Did it look like this?


----------



## 22magnum (Feb 10, 2013)

Was it a ringtail?









Sent from my SGH-T889 using Tapatalk 4


----------



## A10hunter (Jan 30, 2013)

The exotics are out and about.


----------



## 22magnum (Feb 10, 2013)

Home range

Sent from my SGH-T889 using Tapatalk 4


----------



## azpredatorhunter (Jul 24, 2012)

LMAO SG, it's a lemur... 22 mag, I am sure Chris knows what a ringtail is ....


----------



## 22magnum (Feb 10, 2013)

A juvenile cougar? 









Sent from my SGH-T889 using Tapatalk 4


----------



## 22magnum (Feb 10, 2013)

My last guess a jagarundi. 









Sent from my SGH-T889 using Tapatalk 4


----------



## 22magnum (Feb 10, 2013)

So we agree alcohol or peyote was involved. 

Sent from my SGH-T889 using Tapatalk 4


----------



## 220swift (Mar 2, 2011)

:thumbsup:


----------



## youngdon (Mar 10, 2010)

Perhaps it's withdrawals from water air and noise pollution that is having an effect on his mind.


----------



## JTKillough (May 4, 2010)

Down in that country you're going to see a lot of unfamiliar animals. Anything ranging from Central America and Southern Mexico could be encountered. More importantly, steer clear of the two legged types. Best advise is to watch yer top knot and keep yer powder dry. No worries.


----------



## sneakygroundbuzzard (Nov 1, 2012)

yup,gotta agree with JT on that

all kinds of differant critters will be roaming that area

is that a qoute from the "JERIMIAIH JOHNSON" there JT?


----------



## JTKillough (May 4, 2010)

You betch ya, one of my favorites and possibly one of the greatest films ever.....Period


----------



## sneakygroundbuzzard (Nov 1, 2012)

total agreement on my part

right up there with the mountain men


----------



## olsonfia (Mar 12, 2013)

Skin this one pilgrim!


----------



## sneakygroundbuzzard (Nov 1, 2012)

ha,another great qoute from that movie


----------



## Bigdrowdy1 (Jan 29, 2010)

" I won't be wronged, I won't be insulted, and I won't be laid a hand on. I don't do these things to other people, and I require the same from them."
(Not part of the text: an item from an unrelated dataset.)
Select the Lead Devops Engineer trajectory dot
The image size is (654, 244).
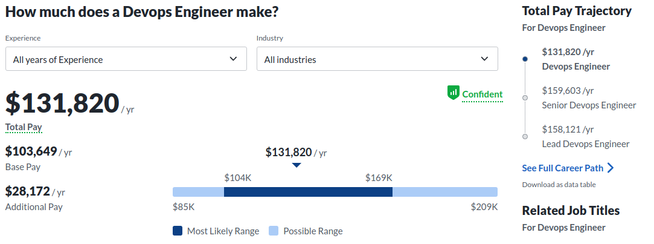click(x=525, y=136)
This meant a lot to me growing up

Made sense then and makes sense now (1976)


----------



## jswift (Dec 24, 2012)

+1 on the Chupacabra. Especially on the border-dogs bark at them all the time here..........


----------



## azpredatorhunter (Jul 24, 2012)

22magnum said:


> So we agree alcohol or peyote was involved. Sent from my SGH-T889 using Tapatalk 4


 I am thinking


----------



## azpredatorhunter (Jul 24, 2012)

Because his hunting pic's are getting strange...lol


----------



## olsonfia (Mar 12, 2013)

azpredatorhunter said:


> Because his hunting pic's are getting strange...lol


What kind of critter is that! Lol only plus to that one is he's got a spot to aim!


----------